_EXERCISE BRIEF_.
Reproduce every line from the line containing "You are a computer-use" up to and including the line containing "Action: [x=17, y=405]", without altering any of them, and leave the pictures out of your answer.

_ENTRIES SHOWN_.
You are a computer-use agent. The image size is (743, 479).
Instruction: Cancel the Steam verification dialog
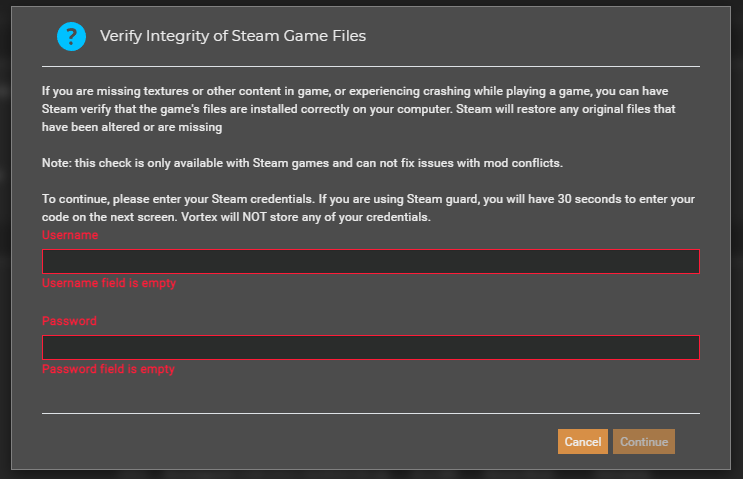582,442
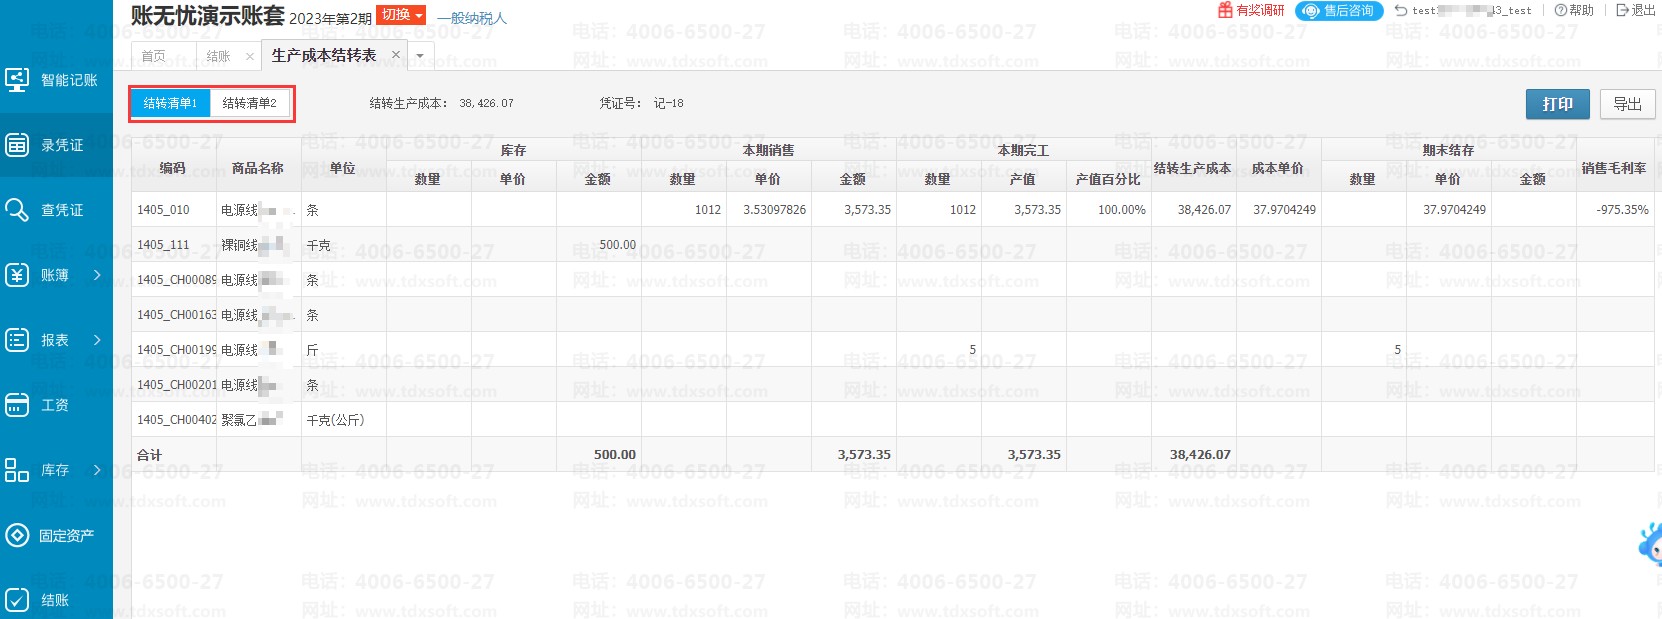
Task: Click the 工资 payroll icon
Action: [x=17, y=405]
--
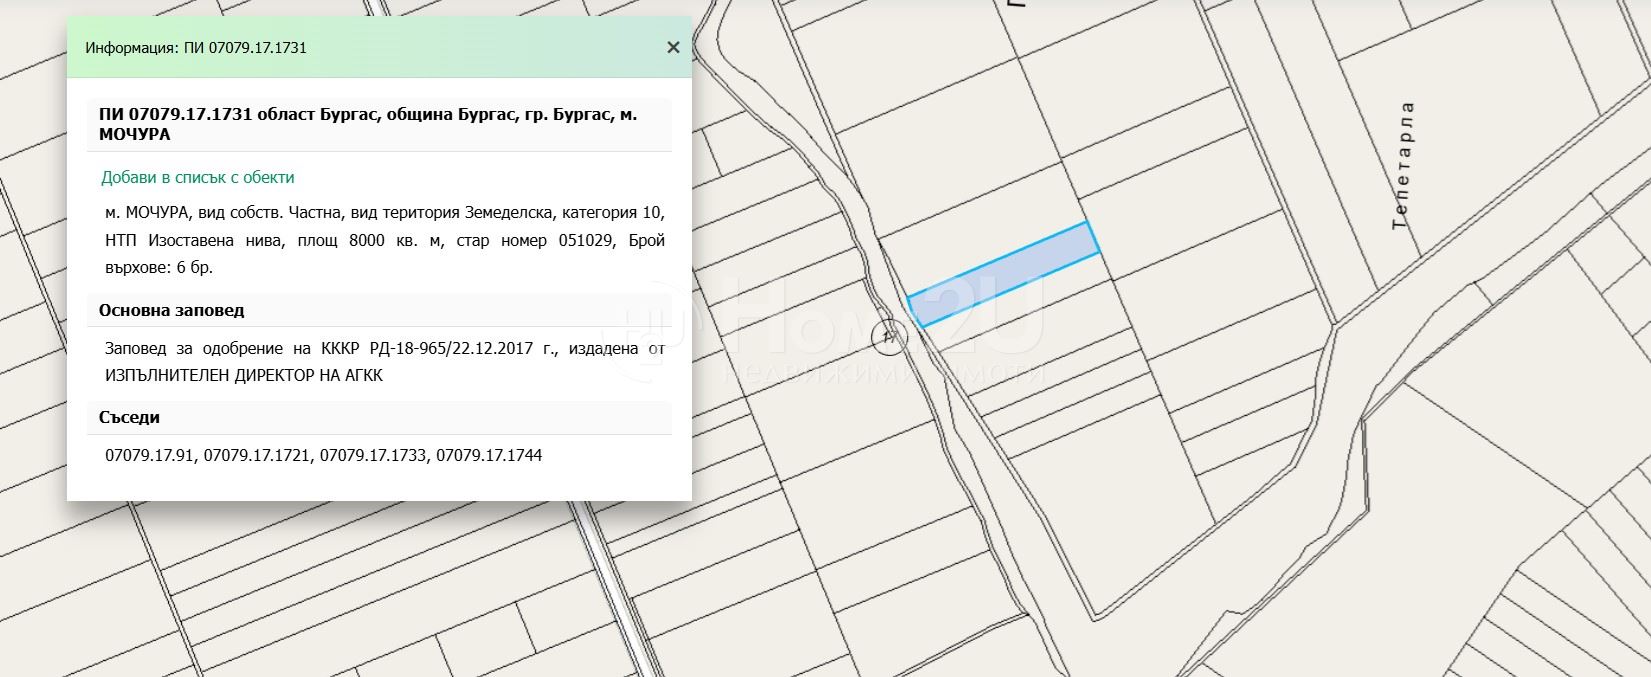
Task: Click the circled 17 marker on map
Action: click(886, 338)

_FULL OUTPUT_.
You are a computer-use agent. The image size is (743, 479).
Instruction: Cancel the Steam verification dialog
582,442
Task: Click the 工资 payroll icon
Action: [x=17, y=405]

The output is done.